16:12 w'‛al p'ne exaw yishkon
Let us recall Noah's words: w'yishkon b'ohole shem 'let him dwell in the tents of Shem'. In the present passage we again find yishkon 'will dwell', with ‛al p'ne exaw 'in the presence of his brothers' as against b'ohole shem 'in the tents of Shem', which sounds not all that different, since in the cultural context, dwelling is done in tents. The expression ‛al p'ne is notoriously polysemic: lit. it is 'on the face of', but its senses may range from 'over, above' (as in 1:2) to 'nearby, in the presence of' to 'in the face of, against' which is the reading defended by Speiser here.

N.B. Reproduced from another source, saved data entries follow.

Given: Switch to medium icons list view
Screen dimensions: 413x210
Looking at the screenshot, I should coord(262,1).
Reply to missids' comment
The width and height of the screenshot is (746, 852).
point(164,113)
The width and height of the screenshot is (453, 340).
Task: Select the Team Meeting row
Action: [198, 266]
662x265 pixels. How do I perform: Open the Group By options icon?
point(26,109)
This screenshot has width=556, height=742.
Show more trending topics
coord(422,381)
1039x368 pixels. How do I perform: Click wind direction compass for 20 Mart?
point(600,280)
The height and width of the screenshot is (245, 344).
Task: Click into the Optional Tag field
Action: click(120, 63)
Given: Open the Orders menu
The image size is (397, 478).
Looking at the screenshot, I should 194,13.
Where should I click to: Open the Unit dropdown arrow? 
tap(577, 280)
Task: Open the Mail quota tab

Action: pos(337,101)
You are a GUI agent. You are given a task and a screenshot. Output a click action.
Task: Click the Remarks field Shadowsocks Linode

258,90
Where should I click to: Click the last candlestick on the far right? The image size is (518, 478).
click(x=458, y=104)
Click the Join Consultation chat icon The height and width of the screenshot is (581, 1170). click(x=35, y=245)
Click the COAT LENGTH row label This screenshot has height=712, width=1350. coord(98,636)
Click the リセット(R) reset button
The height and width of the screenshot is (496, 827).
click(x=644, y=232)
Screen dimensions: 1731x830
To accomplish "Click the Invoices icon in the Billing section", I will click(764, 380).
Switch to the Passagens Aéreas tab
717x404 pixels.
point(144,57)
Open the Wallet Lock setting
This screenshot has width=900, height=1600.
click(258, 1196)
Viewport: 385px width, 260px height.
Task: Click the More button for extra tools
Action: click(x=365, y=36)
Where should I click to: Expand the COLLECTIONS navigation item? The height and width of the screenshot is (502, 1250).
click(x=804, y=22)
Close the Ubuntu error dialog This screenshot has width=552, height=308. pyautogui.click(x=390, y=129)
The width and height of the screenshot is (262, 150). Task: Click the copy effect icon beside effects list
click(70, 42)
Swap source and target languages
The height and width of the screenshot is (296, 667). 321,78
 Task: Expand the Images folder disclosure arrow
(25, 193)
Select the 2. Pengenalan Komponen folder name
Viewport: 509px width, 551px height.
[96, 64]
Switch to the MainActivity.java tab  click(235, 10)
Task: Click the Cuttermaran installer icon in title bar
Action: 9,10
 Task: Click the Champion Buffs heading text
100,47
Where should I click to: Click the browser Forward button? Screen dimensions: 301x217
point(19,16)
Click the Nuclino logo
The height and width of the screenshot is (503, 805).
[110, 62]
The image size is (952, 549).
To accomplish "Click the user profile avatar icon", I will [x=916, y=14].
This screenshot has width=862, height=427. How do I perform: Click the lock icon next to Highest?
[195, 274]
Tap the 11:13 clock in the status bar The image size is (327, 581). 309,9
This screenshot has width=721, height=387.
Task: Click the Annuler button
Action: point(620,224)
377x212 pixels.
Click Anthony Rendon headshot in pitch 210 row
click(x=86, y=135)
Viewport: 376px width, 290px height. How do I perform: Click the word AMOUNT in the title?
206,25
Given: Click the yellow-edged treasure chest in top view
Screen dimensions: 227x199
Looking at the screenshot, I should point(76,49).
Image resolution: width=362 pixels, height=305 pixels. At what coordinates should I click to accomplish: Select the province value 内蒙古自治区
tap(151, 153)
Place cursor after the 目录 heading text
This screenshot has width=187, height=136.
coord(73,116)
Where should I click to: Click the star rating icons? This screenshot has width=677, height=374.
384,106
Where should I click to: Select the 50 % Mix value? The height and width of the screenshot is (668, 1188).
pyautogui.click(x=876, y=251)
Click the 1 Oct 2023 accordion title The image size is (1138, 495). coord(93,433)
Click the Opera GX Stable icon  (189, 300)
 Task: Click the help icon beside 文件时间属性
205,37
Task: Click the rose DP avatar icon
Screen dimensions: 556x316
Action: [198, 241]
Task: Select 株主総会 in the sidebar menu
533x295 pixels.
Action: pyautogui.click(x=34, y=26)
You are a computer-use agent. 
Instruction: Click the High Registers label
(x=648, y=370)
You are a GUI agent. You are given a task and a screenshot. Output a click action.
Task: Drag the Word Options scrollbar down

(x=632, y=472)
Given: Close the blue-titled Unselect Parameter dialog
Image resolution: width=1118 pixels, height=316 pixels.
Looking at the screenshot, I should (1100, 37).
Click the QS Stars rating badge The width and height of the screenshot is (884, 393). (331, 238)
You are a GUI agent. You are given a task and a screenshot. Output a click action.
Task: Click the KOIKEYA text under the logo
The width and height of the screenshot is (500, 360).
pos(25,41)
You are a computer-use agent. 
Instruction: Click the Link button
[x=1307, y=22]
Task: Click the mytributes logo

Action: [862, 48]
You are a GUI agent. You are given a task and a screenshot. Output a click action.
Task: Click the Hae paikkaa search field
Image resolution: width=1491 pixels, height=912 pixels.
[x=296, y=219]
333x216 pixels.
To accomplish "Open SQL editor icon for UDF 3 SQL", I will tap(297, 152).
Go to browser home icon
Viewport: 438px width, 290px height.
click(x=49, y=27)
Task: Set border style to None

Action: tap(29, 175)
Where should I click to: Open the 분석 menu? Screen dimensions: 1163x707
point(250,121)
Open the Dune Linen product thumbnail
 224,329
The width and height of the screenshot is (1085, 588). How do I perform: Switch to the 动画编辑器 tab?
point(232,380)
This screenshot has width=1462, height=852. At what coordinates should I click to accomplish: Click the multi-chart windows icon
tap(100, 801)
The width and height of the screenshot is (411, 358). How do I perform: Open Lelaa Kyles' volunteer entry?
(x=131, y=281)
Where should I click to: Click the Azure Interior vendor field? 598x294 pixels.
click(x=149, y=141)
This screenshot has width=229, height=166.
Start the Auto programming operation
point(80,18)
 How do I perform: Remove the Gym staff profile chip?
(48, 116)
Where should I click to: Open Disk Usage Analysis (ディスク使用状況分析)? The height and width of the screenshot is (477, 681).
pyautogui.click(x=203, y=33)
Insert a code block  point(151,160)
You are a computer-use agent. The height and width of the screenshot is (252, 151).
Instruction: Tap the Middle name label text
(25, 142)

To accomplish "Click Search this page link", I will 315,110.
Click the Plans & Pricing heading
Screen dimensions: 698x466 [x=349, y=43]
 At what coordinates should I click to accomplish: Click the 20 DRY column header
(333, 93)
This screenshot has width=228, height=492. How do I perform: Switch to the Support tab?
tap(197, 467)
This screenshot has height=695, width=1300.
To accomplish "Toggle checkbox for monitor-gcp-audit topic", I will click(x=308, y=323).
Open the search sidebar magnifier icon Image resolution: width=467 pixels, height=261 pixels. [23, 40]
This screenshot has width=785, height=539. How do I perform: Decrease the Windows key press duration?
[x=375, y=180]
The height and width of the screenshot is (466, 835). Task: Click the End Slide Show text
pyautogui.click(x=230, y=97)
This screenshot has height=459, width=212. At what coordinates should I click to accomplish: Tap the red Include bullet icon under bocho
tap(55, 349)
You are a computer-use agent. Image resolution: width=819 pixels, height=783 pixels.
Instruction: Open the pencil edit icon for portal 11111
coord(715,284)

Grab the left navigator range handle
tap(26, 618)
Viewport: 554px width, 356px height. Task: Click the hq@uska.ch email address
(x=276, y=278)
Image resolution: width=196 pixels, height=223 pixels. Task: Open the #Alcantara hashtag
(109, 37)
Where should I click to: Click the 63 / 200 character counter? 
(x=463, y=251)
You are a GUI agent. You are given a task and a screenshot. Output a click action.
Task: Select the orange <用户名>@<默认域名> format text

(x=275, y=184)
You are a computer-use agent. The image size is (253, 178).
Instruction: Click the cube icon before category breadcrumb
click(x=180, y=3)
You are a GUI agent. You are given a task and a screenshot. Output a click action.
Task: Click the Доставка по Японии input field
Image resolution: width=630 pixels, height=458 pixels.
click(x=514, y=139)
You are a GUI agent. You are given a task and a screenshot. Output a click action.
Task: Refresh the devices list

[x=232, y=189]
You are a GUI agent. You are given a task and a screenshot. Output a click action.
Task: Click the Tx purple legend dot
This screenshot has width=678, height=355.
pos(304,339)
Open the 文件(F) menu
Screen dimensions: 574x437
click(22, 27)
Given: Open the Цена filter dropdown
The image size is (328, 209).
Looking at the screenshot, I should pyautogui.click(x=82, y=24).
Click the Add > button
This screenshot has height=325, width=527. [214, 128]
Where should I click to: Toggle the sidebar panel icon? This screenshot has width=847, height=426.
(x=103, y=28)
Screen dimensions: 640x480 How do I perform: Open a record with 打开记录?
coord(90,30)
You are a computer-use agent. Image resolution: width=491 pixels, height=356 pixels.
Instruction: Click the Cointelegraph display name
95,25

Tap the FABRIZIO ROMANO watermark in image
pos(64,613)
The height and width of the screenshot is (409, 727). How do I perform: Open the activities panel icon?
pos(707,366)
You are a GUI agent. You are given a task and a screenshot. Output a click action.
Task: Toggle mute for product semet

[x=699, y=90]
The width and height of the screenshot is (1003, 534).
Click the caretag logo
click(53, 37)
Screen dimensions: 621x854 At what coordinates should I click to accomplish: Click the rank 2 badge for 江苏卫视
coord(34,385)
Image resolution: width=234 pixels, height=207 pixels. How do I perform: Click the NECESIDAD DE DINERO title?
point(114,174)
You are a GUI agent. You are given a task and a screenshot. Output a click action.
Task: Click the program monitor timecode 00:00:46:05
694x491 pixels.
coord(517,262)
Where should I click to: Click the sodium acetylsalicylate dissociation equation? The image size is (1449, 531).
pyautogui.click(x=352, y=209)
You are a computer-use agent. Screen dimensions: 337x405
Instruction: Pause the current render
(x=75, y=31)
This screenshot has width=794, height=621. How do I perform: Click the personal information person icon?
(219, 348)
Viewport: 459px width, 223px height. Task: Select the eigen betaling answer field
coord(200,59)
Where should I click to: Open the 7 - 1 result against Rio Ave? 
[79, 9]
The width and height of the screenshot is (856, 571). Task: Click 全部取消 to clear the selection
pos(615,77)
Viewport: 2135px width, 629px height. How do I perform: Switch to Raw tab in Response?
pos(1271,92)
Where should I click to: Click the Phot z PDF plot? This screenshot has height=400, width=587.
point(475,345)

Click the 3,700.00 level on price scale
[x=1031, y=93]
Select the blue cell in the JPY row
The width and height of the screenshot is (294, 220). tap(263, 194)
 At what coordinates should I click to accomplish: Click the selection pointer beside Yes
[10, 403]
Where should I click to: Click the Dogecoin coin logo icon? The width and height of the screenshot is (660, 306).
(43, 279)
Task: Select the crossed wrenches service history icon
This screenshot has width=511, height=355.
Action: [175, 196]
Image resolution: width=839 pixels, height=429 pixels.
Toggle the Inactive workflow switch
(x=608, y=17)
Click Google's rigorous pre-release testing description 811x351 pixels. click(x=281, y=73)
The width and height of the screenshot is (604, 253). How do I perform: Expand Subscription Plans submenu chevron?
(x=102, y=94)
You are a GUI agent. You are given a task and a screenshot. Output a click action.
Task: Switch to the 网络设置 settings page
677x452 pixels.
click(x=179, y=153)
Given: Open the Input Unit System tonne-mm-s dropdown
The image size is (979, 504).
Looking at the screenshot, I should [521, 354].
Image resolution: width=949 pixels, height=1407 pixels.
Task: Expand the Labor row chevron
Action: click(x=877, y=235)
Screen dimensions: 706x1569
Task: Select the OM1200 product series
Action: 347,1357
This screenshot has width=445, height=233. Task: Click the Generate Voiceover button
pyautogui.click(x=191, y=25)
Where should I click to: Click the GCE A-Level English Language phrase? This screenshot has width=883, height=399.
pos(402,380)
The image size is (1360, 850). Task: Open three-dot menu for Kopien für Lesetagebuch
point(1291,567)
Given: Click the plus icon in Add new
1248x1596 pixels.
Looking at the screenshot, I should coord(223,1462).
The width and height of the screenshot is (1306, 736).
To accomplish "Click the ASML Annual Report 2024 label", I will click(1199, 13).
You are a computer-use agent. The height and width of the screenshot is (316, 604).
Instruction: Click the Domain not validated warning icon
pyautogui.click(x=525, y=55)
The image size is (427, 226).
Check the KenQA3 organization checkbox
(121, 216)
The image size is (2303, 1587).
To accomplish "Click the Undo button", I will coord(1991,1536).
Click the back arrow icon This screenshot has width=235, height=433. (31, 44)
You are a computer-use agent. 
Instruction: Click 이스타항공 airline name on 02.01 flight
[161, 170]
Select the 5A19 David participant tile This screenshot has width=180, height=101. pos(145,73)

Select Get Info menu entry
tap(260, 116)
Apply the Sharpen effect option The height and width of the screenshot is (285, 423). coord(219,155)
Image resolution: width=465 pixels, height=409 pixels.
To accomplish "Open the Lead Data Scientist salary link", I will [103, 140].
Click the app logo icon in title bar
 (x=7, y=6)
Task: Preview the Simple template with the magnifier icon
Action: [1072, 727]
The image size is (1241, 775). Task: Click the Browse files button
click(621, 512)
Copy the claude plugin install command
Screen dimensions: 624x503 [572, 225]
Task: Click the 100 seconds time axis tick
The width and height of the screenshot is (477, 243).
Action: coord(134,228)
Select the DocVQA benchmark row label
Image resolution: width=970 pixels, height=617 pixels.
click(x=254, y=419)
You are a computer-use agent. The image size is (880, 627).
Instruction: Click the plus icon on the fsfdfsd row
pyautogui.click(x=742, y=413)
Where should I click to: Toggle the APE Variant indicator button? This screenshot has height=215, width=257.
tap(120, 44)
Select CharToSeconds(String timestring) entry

16:13 hagam halom ra'íti axare ro'i
Commentators agree that these words don't make any sense. The translators have done their best with a bad job, e.g. (KJV) Have I also here looked after him that seeth me?, (JPS) Have I not gone on seeing after he saw me?, and so on. Speiser tells of Wellhausen's attempt to posit an original text that may have got mangled, such as hagam elohim ra'íti wa'exi(?) 'Did I really see God, yet remained alive?' This makes internal sense (elsewhere in the Torah there are indications of a belief that if someone saw God, they would not live unless given special divine dispensation) and it would also fit better with the next verse where it turns out that we are explaining the well's name, which is b'er laxay ro'i, but the MT here doesn't say anything about xay 'to live, living' which forms part of that name! Speiser concedes, however, that even if so, the corruption of the text (which in any case is almost certain to have happened, since as it stands it is really unintelligible) would have occurred quite a long way back in the history of the text.

16:14 ‛al ken qara...
Name game.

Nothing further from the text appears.